## REQUIREMENT
With the string "using" as the filter, copy each matching line from the records.

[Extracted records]
----

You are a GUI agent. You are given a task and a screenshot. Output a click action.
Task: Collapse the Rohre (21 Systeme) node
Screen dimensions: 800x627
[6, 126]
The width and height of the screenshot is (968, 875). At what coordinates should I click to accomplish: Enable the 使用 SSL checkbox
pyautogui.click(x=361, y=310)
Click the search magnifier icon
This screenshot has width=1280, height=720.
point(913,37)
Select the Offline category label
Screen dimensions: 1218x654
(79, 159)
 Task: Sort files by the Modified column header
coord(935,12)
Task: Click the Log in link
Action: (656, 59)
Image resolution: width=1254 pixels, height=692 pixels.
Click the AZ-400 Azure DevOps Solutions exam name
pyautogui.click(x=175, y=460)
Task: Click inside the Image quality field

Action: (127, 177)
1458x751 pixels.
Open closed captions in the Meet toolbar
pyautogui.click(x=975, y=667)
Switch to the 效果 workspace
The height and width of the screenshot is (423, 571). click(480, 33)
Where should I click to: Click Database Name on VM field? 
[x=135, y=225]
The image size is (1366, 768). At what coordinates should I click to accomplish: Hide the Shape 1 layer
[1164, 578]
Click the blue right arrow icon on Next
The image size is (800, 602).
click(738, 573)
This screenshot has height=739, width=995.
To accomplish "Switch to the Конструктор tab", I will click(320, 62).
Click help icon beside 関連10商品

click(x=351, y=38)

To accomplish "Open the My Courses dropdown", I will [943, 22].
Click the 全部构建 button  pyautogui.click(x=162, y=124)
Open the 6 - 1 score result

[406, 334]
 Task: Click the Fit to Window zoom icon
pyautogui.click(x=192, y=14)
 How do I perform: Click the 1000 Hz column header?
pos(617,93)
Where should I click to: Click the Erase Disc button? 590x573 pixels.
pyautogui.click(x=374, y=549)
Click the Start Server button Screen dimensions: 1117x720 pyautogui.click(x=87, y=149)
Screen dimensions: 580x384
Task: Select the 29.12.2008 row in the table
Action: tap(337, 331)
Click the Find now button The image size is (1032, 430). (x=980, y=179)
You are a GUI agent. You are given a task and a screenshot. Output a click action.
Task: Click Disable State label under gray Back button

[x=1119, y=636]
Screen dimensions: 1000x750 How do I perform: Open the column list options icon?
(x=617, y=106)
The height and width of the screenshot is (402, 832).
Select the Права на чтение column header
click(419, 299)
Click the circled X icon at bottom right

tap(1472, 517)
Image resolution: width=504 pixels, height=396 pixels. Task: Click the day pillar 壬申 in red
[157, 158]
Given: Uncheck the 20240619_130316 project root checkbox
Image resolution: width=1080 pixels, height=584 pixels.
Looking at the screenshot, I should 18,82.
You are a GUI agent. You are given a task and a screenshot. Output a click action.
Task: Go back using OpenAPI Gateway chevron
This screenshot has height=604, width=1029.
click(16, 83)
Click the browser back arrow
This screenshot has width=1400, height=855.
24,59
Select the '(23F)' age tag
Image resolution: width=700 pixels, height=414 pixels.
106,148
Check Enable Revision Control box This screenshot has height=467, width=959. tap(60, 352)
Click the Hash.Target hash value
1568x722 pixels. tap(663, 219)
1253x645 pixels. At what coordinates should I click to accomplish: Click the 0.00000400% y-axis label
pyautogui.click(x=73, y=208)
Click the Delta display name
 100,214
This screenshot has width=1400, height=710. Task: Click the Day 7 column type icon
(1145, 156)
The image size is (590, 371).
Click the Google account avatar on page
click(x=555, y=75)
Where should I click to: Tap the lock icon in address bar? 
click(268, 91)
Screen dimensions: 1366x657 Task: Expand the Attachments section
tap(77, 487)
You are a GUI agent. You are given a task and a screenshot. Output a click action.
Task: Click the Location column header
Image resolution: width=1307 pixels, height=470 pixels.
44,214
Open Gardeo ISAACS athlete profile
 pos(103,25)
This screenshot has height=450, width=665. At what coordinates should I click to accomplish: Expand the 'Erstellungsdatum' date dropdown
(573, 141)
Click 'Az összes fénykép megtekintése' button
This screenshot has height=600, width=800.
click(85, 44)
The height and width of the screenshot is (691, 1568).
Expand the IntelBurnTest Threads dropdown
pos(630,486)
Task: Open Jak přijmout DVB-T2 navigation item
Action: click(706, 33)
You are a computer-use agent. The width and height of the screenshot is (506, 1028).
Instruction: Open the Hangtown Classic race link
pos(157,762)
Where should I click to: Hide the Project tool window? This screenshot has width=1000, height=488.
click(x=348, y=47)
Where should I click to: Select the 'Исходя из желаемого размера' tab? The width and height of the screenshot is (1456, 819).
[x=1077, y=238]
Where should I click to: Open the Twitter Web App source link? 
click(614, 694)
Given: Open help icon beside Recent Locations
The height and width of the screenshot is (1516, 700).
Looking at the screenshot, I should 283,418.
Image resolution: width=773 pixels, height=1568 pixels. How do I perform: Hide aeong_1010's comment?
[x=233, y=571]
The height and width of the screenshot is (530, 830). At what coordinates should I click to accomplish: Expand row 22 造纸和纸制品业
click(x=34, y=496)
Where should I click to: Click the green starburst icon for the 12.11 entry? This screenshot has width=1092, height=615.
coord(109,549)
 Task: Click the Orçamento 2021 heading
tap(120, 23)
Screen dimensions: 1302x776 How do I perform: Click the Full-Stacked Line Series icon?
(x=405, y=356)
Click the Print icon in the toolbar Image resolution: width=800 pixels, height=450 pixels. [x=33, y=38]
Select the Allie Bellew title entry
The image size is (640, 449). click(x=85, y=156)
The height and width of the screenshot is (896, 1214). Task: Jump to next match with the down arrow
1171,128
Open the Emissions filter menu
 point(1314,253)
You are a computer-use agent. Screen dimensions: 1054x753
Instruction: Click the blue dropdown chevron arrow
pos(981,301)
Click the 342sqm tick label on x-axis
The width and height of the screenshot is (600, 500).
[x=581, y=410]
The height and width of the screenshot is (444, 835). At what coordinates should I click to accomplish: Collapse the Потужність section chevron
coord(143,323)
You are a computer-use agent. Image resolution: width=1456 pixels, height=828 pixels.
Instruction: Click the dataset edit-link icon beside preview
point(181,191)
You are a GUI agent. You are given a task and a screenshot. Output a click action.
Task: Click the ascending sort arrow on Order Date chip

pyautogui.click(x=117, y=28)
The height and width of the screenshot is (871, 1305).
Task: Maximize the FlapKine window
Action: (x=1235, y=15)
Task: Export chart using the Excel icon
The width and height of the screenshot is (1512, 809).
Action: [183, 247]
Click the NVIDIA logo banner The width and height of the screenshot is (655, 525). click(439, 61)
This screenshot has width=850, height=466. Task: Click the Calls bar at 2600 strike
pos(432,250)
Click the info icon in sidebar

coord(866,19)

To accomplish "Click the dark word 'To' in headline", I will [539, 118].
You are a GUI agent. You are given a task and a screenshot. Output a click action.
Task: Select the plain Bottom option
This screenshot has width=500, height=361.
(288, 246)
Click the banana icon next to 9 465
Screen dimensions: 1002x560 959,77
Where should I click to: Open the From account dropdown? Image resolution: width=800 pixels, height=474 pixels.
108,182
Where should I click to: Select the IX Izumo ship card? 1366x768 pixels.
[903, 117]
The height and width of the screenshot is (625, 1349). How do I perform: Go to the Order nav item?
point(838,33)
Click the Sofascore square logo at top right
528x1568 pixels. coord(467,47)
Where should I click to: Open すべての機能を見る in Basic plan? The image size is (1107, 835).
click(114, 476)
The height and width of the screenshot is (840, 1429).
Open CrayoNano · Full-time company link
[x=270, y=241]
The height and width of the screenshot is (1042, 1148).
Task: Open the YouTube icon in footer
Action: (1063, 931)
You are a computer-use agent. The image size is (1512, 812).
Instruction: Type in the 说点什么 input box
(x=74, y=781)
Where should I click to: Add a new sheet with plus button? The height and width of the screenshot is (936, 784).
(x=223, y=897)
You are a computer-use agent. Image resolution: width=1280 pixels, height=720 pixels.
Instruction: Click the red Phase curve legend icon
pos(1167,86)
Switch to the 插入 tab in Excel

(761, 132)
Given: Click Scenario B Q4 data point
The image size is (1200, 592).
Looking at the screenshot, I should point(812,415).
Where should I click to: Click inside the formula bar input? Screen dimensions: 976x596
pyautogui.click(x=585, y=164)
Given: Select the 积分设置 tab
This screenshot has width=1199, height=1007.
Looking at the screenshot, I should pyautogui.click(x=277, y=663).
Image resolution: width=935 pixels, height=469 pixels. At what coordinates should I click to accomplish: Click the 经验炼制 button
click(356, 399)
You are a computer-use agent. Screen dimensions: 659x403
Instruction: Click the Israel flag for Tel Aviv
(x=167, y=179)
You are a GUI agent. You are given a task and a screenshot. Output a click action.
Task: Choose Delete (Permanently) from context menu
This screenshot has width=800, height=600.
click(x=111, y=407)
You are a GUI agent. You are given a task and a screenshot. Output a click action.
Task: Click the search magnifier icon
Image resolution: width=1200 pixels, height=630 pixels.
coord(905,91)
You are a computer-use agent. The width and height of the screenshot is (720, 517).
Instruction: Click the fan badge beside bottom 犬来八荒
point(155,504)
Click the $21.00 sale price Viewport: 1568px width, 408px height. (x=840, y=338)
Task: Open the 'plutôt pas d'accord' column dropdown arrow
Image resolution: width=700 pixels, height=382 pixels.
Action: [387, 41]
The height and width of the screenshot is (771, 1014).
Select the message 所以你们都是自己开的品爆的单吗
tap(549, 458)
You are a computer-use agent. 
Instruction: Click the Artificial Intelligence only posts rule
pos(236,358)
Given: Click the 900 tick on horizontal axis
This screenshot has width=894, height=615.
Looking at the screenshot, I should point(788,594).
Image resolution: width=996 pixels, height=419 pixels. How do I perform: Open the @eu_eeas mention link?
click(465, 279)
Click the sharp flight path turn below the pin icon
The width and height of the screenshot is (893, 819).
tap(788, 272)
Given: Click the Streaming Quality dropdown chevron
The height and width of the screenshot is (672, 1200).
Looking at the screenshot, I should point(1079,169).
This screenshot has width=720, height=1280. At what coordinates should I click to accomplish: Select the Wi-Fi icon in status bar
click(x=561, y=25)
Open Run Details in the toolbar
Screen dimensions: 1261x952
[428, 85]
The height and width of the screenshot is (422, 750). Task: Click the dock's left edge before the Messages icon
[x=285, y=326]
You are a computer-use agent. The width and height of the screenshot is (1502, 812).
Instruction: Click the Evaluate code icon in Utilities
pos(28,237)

----

## RESULT OF THE TASK
Task: Go back using OpenAPI Gateway chevron
Task: Export chart using the Excel icon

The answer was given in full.